Gewichtsreduktion bessert Prognose bei Virushepatitis

Auch Virushepatitiden gehören in gewisser Weise zu den metabolischen Lebererkrankungen, denn sie können eine ausgeprägte Insulinresistenz hervorrufen. Hepatitis C korreliert eng mit Typ-2-Diabetes, der in diesem Fall nicht auf dem Boden eines metabolischen Syndroms entsteht. "Insulinresistenz bei Hepatitis C beschleunigt die Fibrosebildung und verschlechtert das Ansprechen auf eine antivirale Therapie", sagte Dr.
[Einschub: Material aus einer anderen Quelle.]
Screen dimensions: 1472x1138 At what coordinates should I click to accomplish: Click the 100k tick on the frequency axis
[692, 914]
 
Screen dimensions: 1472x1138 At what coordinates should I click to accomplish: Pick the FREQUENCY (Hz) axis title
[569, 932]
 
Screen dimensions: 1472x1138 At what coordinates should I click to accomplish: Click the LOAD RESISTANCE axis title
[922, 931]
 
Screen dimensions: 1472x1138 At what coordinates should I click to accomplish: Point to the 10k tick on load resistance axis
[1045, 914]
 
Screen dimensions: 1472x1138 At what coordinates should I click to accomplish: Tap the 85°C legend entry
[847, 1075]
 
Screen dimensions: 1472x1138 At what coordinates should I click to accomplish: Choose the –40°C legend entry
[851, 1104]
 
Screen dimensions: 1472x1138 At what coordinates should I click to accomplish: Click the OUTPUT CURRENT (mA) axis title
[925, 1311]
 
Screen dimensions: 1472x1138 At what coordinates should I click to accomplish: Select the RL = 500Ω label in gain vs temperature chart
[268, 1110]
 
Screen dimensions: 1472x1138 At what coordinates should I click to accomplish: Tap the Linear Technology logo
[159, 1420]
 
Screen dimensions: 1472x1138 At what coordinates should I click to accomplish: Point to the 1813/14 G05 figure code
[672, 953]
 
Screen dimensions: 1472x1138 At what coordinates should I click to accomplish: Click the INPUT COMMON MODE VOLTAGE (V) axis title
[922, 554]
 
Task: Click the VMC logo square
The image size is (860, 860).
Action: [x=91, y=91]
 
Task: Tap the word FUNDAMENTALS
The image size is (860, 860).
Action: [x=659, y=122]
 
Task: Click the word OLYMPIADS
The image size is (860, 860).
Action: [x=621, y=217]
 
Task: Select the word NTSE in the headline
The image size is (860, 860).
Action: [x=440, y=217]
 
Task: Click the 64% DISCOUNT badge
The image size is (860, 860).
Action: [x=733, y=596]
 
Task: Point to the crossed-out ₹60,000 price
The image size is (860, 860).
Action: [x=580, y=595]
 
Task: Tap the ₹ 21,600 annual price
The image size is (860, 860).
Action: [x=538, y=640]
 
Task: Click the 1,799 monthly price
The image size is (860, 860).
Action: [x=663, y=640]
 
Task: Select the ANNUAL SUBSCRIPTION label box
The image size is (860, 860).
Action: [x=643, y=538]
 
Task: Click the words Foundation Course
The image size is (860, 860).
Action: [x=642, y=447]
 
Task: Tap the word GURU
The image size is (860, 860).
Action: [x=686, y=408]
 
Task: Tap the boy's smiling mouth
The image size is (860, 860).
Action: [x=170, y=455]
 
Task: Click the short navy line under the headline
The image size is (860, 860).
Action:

Elmar Jäckel von der MHH. Umgekehrt scheint eine erfolgreiche Behandlung der Insulinresistenz auch die Hepatitis-Therapie zu unterstützen. So kann der Response (SVR; sustained virologic response) auf eine Kombinationstherapie mit PEG-Interferon-alfa-2a und Ribaverin gesteigert werden, wenn die Patienten binnen drei Monaten ein Zehntel ihres Gewichtes verlieren.

In ähnlicher Weise steigert eine antidiabetische Therapie mit Pioglitazon die nach 48 Wochen gemessene SVR-Rate um etwa 30 Prozent. Des Weiteren wurde in einer Studie die Interferon-Ribaverin-Therapie zusammen mit Metformin oder Placebo geprüft. Auch hier fiel das Ergebnis gemessen an der SVR-Rate zugunsten der antidiabetischen Zusatztherapie aus, und zwar besonders bei Frauen. Auch die Insulinresistenz besserte sich mit Metformin deutlich, sagte Jäckel.